→ **Exercise objective**:
Output the whole listing again, exactly as it reads.
===== Data for this task =====
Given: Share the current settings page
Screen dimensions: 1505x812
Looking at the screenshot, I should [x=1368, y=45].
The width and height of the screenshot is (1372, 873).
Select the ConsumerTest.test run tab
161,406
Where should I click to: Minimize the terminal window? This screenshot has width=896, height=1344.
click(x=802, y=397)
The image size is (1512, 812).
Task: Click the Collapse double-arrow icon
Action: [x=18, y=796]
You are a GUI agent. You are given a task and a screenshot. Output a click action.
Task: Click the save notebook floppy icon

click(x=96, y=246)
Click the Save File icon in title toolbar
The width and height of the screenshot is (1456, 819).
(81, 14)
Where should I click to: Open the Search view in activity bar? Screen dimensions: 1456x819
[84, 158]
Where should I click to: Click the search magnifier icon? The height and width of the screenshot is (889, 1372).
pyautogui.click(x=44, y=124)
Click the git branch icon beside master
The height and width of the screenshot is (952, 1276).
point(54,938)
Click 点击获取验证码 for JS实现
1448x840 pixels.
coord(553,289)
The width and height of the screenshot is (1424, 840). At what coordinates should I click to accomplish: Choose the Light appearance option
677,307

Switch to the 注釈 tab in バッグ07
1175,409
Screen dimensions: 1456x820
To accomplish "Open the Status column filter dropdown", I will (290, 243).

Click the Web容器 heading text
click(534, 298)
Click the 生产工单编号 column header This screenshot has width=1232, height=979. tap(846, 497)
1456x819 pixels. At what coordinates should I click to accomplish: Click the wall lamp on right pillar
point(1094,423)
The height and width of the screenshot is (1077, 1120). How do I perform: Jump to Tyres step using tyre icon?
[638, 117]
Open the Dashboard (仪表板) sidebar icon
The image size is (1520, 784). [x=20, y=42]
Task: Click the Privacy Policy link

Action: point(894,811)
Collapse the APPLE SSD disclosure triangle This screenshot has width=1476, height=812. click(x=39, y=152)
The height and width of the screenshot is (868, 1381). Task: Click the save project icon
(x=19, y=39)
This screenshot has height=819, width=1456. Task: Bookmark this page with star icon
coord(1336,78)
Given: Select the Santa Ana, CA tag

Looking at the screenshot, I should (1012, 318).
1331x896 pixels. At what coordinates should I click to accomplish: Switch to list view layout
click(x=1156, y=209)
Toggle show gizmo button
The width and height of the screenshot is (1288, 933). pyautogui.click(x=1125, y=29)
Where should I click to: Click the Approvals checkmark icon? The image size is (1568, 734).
=====
→ **Solution to this exercise**:
Given: Share the current settings page
Screen dimensions: 1505x812
Looking at the screenshot, I should [x=1368, y=45].
The width and height of the screenshot is (1372, 873).
Select the ConsumerTest.test run tab
161,406
Where should I click to: Minimize the terminal window? This screenshot has width=896, height=1344.
click(x=802, y=397)
The image size is (1512, 812).
Task: Click the Collapse double-arrow icon
Action: [x=18, y=796]
You are a GUI agent. You are given a task and a screenshot. Output a click action.
Task: Click the save notebook floppy icon

click(x=96, y=246)
Click the Save File icon in title toolbar
The width and height of the screenshot is (1456, 819).
(81, 14)
Where should I click to: Open the Search view in activity bar? Screen dimensions: 1456x819
[84, 158]
Where should I click to: Click the search magnifier icon? The height and width of the screenshot is (889, 1372).
pyautogui.click(x=44, y=124)
Click the git branch icon beside master
The height and width of the screenshot is (952, 1276).
point(54,938)
Click 点击获取验证码 for JS实现
1448x840 pixels.
coord(553,289)
The width and height of the screenshot is (1424, 840). At what coordinates should I click to accomplish: Choose the Light appearance option
677,307

Switch to the 注釈 tab in バッグ07
1175,409
Screen dimensions: 1456x820
To accomplish "Open the Status column filter dropdown", I will (290, 243).

Click the Web容器 heading text
click(534, 298)
Click the 生产工单编号 column header This screenshot has width=1232, height=979. tap(846, 497)
1456x819 pixels. At what coordinates should I click to accomplish: Click the wall lamp on right pillar
point(1094,423)
The height and width of the screenshot is (1077, 1120). How do I perform: Jump to Tyres step using tyre icon?
[638, 117]
Open the Dashboard (仪表板) sidebar icon
The image size is (1520, 784). [x=20, y=42]
Task: Click the Privacy Policy link

Action: point(894,811)
Collapse the APPLE SSD disclosure triangle This screenshot has width=1476, height=812. click(x=39, y=152)
The height and width of the screenshot is (868, 1381). Task: Click the save project icon
(x=19, y=39)
This screenshot has height=819, width=1456. Task: Bookmark this page with star icon
coord(1336,78)
Given: Select the Santa Ana, CA tag

Looking at the screenshot, I should (1012, 318).
1331x896 pixels. At what coordinates should I click to accomplish: Switch to list view layout
click(x=1156, y=209)
Toggle show gizmo button
The width and height of the screenshot is (1288, 933). pyautogui.click(x=1125, y=29)
Where should I click to: Click the Approvals checkmark icon? The image size is (1568, 734).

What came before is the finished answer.